The VDR-2B-Multi-V1 model represents a new milestone in visual document retrieval, enabling efficient and multilingual search without the need for OCR, data extraction pipelines, or chunking. Designed to encode visually rich document pages into dense single-vector embeddings, this model is a game-changer for multilingual and domain-specific applications.
Trained on a cutting-edge dataset of multilingual query-image pairs, VDR-2B-Multi-V1 significantly enhances cross-lingual retrieval, inference speed, and resource efficiency. This blog explores its architecture, training methodologies, evaluation results, and the future possibilities it unlocks.
Table of Content
- What is vdr-2b-multi-v1?
- Key Features and Innovations
- Training Dataset and Methods
- Hands on Implementation
- Evaluation and Results
- Applications and Implications
What is vdr-2b-multi-v1?
The vdr-2b-multi-v1 model is a multilingual embedding framework optimized for visual document retrieval across diverse languages and domains. Built on MrLight/dse-qwen2-2b-mrl-v1, it incorporates advancements in Matryoshka Representation Learning (MRL), low VRAM usage, and faster inference times. The model supports five languages—Italian, Spanish, English, French, and German—and enables cross-lingual document retrieval, such as querying German documents with Italian text.

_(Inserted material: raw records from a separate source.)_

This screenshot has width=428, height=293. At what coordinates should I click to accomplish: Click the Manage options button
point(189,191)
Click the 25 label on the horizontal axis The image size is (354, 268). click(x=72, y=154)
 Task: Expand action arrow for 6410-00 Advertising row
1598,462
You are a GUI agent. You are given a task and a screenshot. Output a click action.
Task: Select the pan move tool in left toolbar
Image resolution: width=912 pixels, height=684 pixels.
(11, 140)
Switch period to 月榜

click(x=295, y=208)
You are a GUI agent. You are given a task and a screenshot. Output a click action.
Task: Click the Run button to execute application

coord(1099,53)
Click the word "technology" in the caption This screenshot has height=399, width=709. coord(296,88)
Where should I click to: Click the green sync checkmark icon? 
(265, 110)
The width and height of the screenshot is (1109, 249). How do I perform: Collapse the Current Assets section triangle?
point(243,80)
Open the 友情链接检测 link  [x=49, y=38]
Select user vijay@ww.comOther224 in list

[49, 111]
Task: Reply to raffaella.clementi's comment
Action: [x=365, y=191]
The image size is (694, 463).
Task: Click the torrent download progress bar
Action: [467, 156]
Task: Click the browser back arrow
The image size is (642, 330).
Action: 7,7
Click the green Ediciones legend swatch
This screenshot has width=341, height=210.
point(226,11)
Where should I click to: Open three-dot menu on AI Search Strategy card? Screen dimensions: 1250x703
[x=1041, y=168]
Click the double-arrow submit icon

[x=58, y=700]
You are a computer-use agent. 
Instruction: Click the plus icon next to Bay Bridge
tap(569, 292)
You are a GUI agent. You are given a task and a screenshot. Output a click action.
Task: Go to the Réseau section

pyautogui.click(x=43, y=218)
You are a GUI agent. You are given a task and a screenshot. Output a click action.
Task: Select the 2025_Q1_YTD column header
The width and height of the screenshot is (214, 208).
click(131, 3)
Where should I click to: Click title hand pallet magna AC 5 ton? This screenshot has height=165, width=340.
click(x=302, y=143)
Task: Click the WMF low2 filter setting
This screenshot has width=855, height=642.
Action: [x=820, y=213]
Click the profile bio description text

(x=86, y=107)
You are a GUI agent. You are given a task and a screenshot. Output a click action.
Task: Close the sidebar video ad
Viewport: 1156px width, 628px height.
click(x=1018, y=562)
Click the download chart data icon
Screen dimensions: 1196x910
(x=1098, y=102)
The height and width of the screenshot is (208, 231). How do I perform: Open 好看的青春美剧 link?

Key Features and Innovations
Multilingual Embedding for Cross-Lingual Retrieval
vdr-2b-multi-v1 excels in cross-lingual search scenarios, outperforming previous models in multilingual benchmarks.
Low VRAM and Faster Inference
With only 768 image tokens compared to the base model’s 2560, It delivers 3x faster inference and significantly reduced VRAM usage.
Matryoshka Representation Learning (MRL)
MRL enables dimensional reduction, maintaining 98% of embedding quality with 3x smaller vectors, improving retrieval speed and storage efficiency.
High-Quality Training Dataset
Built on 500k samples, the dataset includes multilingual query-image pairs, curated for high diversity and quality.
Inference Comparison
Training Dataset and Methods
Dataset Overview
The training dataset comprises 500k query-image pairs across five languages, curated using public PDFs and advanced layout analysis models.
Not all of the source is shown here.